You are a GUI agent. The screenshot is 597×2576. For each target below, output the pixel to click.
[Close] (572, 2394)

==

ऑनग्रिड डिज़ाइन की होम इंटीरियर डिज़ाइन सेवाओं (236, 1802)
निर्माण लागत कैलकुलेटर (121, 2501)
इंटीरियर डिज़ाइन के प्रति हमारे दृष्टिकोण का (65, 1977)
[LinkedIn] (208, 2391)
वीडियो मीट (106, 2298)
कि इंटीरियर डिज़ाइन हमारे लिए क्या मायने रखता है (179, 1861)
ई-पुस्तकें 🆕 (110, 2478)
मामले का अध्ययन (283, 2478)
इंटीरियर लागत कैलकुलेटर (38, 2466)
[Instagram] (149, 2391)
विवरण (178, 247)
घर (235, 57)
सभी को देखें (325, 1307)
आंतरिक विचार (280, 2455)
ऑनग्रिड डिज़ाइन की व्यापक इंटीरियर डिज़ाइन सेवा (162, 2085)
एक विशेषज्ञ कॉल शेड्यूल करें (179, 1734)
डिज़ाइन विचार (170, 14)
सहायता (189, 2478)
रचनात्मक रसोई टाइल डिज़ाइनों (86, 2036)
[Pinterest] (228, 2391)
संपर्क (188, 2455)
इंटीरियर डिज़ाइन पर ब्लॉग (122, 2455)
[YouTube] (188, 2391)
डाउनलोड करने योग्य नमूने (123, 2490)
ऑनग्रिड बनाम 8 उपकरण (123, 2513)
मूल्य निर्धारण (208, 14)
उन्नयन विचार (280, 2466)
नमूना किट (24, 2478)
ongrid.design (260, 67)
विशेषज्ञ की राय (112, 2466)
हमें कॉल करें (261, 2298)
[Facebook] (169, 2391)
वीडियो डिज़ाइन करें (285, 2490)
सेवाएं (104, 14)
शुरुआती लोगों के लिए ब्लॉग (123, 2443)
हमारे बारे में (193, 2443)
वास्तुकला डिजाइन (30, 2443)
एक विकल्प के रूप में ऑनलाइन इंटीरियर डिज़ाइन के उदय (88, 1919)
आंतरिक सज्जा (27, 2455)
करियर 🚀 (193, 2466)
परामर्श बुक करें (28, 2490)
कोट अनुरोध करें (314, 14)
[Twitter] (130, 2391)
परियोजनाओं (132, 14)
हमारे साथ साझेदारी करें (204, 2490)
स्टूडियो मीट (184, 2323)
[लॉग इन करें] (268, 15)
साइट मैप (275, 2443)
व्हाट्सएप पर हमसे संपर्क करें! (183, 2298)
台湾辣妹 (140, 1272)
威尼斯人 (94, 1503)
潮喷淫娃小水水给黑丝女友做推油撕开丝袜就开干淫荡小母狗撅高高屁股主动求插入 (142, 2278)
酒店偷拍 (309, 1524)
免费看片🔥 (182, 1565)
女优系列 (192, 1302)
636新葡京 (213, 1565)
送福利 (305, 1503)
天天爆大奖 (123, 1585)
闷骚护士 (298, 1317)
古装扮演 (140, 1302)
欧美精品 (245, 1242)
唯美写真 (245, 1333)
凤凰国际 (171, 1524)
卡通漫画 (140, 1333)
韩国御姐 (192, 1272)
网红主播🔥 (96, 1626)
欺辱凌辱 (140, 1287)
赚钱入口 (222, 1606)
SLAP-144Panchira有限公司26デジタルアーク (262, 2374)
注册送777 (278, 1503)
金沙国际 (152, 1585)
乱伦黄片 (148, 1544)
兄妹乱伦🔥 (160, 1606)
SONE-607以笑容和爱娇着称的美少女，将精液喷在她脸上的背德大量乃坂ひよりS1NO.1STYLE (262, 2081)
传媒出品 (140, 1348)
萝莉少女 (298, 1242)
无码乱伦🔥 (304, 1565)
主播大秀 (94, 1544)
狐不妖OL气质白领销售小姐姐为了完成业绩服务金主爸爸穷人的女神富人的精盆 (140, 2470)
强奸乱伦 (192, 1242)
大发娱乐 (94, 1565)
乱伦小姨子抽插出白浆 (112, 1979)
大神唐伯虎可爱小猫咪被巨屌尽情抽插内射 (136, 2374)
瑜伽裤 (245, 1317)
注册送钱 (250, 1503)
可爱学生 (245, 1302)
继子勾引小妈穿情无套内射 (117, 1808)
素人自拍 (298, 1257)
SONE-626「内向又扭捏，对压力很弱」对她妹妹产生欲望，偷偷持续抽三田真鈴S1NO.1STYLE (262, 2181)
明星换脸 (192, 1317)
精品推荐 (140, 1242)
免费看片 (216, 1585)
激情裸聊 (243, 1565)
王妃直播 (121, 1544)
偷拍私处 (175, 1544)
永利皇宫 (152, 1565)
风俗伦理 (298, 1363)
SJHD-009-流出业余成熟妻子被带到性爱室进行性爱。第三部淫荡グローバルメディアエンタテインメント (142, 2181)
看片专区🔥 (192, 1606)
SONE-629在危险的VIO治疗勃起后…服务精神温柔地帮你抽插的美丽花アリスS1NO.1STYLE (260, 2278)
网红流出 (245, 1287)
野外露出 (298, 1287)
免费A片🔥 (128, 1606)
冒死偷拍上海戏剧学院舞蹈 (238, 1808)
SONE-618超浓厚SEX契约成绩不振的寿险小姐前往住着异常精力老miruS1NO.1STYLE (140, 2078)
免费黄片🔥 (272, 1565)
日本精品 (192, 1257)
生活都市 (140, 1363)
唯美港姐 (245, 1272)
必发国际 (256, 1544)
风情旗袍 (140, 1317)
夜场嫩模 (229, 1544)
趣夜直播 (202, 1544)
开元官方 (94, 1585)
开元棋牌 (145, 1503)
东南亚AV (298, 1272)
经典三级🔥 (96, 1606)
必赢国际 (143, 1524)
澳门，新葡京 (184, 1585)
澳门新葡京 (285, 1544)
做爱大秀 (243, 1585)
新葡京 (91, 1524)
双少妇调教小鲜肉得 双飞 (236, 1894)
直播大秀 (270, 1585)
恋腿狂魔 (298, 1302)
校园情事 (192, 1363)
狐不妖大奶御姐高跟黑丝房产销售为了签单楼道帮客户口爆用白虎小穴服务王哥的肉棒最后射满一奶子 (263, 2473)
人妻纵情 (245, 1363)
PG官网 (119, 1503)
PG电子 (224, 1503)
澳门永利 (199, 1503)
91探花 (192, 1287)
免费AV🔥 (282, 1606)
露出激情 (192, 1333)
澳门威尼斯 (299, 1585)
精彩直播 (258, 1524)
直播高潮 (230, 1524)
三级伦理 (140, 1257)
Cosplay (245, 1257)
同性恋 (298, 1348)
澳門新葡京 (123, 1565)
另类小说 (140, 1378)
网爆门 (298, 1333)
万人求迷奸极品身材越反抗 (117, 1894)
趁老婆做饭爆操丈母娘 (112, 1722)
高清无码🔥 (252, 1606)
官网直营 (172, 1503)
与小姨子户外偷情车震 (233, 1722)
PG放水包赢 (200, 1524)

--

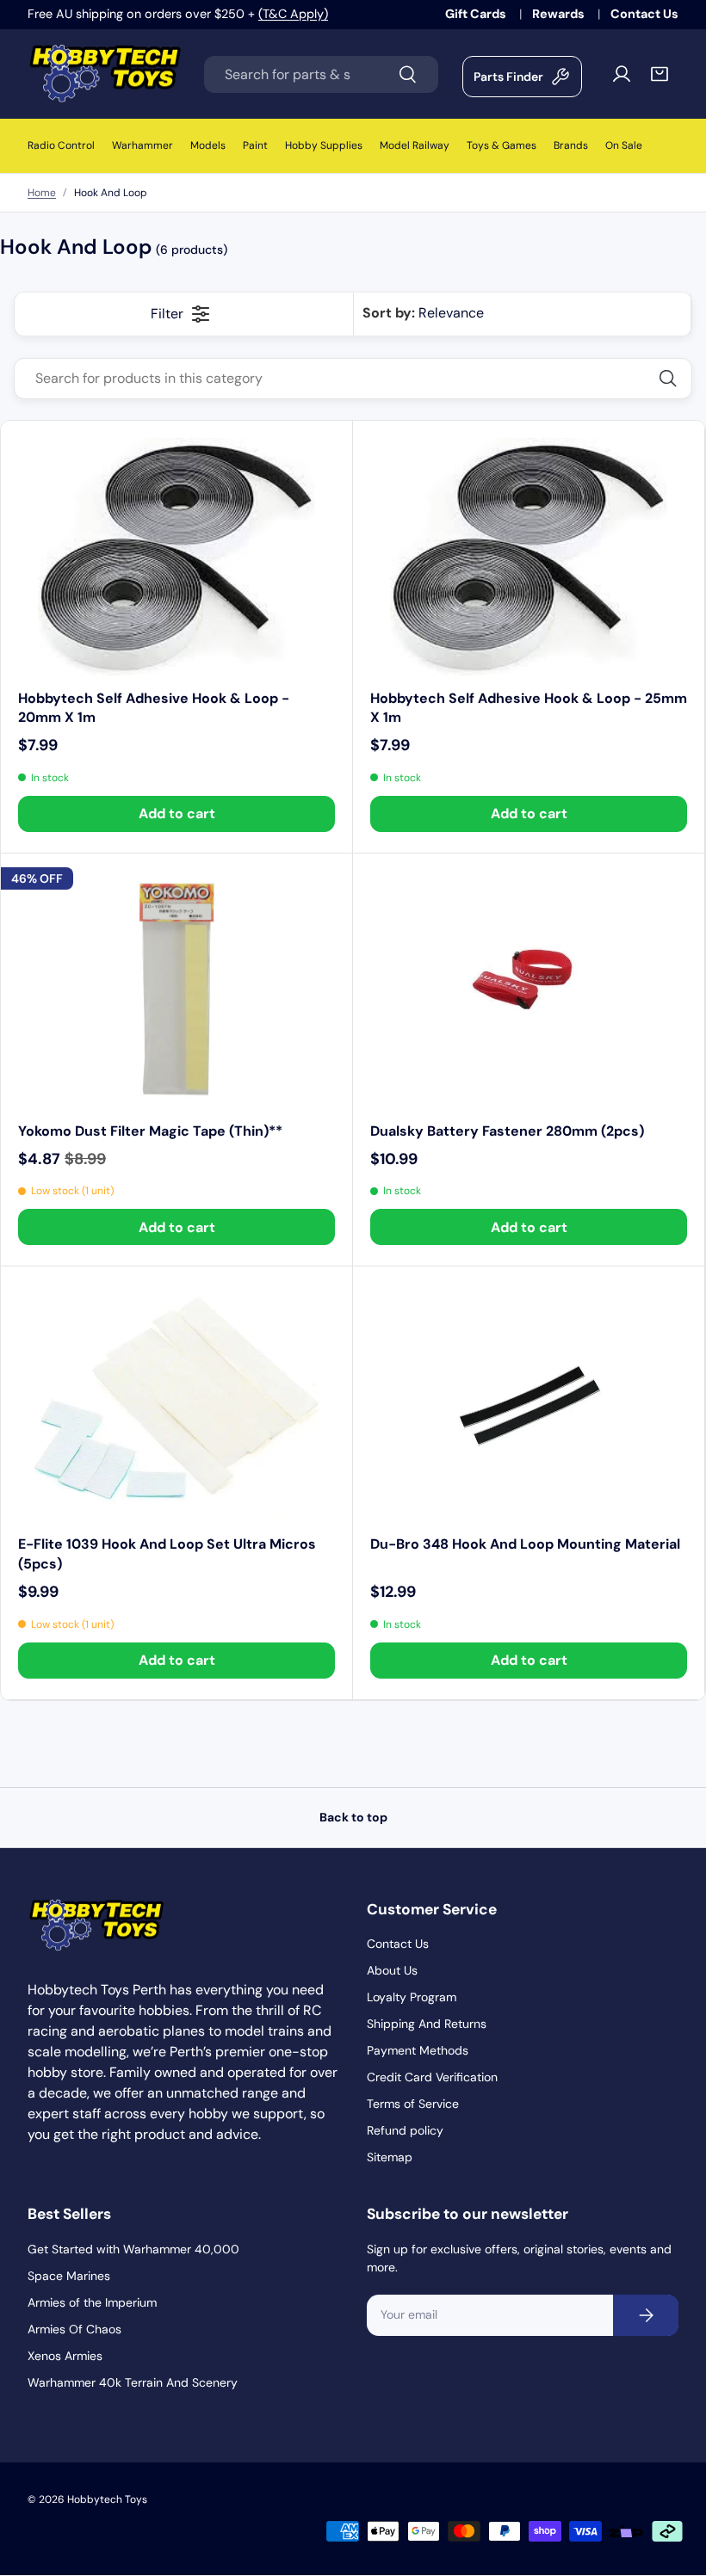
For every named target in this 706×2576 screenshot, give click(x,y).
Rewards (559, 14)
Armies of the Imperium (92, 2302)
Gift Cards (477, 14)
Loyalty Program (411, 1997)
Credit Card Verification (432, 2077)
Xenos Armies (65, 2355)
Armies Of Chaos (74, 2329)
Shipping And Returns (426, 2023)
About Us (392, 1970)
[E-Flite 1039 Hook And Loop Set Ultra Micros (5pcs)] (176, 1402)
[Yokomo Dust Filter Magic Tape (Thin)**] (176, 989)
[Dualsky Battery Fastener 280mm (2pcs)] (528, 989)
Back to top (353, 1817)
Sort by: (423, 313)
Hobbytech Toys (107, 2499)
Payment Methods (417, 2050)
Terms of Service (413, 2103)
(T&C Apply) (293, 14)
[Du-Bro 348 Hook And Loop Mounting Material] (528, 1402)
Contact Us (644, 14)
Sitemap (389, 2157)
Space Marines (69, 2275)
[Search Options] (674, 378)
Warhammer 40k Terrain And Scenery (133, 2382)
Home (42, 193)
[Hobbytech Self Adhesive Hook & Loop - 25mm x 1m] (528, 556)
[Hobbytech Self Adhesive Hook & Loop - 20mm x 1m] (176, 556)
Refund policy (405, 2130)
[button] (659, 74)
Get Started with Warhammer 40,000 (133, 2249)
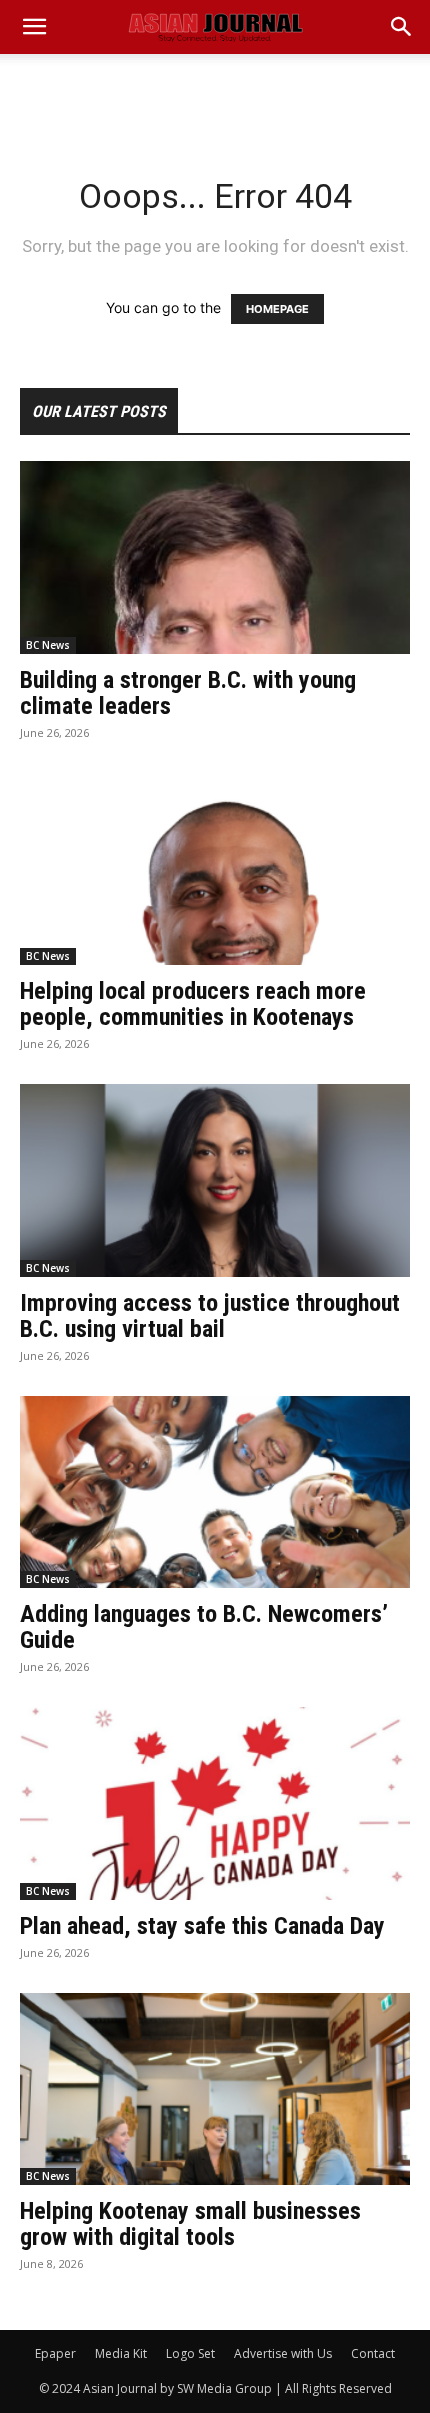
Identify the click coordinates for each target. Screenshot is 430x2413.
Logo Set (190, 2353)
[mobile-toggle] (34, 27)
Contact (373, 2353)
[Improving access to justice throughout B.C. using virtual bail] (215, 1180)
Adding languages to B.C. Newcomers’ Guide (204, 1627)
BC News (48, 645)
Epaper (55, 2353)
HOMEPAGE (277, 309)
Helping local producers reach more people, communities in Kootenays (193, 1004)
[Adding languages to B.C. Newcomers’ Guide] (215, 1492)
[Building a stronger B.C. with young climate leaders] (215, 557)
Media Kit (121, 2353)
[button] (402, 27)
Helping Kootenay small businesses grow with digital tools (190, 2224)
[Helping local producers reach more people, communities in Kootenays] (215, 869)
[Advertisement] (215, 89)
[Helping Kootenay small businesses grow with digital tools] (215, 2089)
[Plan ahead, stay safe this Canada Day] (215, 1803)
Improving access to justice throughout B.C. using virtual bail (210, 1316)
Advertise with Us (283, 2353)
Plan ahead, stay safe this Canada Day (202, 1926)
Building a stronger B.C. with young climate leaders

§ **Your assignment**
In the listing above, transcribe exactly everything from the line containing "You are a GUI" down to the line containing "[Close] (572, 2394)", including both and nothing more.

§ **The completed task**
You are a GUI agent. The screenshot is 597×2576. For each target below, output the pixel to click.
[Close] (572, 2394)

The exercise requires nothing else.